Unnamed: 0,Model,Train MSE,Train MAE,Train R^2,Test MSE,Test MAE,Test R^2,Train size,Test size
0,Linear Regression,272403.396174,384.465016,0.276,248125.8,375.404537,0.299333,992,426
1,Polynomial Regression (degree=2),264765.769932,379.648753,0.2963,255268.5,379.039083,0.279163,992,426
2,Polynomial Regression (degree=3),259249.53487,375.952901,0.310961,265623.7,385.235167,0.249922,992,426
3,Polynomial Regression (degree=4),251909.339001,372.116566,0.33047,12151490.0,578.642201,-33.313844,992,426




*   The linear regression model had the best performance in the test set ($R^2$ = 0.299333), which indicates the relationship between the weather and electricity consumption is weak since the $R^2$ value was so low, and weather alone is a poor predictor of electricity consumption.
*   Increasing the polynomial degree doesn't improve the test performance. It makes the performance worse, and at fourth degree the performance is extremely bad.
*   The higher degree polynomial regressions perform worse due to overfitting. The train $R^2$ value improves as the degree increases, but the test $R^2$ decreases as the degree increases, with fourth degree crashing to -33.313844. The train MSE decreases as the degree increases, while the test MSE increases, which shows the model was too complex.
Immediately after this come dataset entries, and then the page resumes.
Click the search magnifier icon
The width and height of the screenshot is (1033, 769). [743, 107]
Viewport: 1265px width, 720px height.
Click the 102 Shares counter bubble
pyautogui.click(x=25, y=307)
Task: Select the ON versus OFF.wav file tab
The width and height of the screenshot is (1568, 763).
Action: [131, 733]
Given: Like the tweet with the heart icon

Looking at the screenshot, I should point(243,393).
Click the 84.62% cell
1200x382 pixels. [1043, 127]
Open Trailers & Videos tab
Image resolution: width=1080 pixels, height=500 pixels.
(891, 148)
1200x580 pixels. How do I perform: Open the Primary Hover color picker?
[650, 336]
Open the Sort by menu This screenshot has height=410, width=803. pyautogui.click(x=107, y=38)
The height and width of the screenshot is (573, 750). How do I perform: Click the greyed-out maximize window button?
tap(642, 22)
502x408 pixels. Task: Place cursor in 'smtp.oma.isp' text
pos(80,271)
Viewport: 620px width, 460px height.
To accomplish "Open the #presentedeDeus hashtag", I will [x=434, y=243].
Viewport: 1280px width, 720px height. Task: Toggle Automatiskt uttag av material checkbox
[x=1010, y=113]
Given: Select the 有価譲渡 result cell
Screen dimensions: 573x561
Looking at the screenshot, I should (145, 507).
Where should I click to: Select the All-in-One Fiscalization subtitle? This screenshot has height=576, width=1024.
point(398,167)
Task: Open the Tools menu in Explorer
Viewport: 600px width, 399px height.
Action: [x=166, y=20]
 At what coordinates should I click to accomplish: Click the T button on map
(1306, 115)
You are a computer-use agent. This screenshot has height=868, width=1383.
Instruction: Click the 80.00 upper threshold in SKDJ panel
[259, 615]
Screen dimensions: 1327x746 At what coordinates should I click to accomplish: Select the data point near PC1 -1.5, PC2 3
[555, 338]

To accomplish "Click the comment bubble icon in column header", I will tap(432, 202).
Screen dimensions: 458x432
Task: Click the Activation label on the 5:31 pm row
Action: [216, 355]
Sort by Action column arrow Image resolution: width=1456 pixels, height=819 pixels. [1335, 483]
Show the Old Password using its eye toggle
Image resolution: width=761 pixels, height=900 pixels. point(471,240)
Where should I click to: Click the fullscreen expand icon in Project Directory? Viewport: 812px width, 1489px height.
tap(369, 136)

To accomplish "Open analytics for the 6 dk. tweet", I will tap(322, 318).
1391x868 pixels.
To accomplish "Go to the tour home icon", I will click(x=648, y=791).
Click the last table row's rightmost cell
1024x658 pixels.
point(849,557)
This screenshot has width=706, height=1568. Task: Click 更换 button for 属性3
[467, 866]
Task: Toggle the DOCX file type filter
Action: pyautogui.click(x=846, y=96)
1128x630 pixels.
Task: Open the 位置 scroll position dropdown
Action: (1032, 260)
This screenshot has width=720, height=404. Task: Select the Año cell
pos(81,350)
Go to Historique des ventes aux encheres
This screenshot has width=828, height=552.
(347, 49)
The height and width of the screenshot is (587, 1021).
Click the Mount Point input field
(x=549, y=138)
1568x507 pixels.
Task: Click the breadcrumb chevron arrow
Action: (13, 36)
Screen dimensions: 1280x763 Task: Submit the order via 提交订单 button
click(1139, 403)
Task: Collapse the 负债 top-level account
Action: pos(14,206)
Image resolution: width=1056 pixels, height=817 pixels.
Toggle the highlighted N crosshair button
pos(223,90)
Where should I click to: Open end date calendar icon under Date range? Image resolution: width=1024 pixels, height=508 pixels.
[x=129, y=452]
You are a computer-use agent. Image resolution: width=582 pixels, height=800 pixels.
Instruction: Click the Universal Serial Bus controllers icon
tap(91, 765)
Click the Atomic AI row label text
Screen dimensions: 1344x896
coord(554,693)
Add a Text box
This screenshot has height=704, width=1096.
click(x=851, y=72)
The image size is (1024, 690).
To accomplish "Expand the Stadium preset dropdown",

*   None of the models performed good performance. One reason is that the weather data included in the dataset is too limited and is missing important pieces of information such as what season it is. Another reason is that there are other factors that contribute to electricity consumption that isn't accounted for just by the weather data such as building occupancy and daily activity.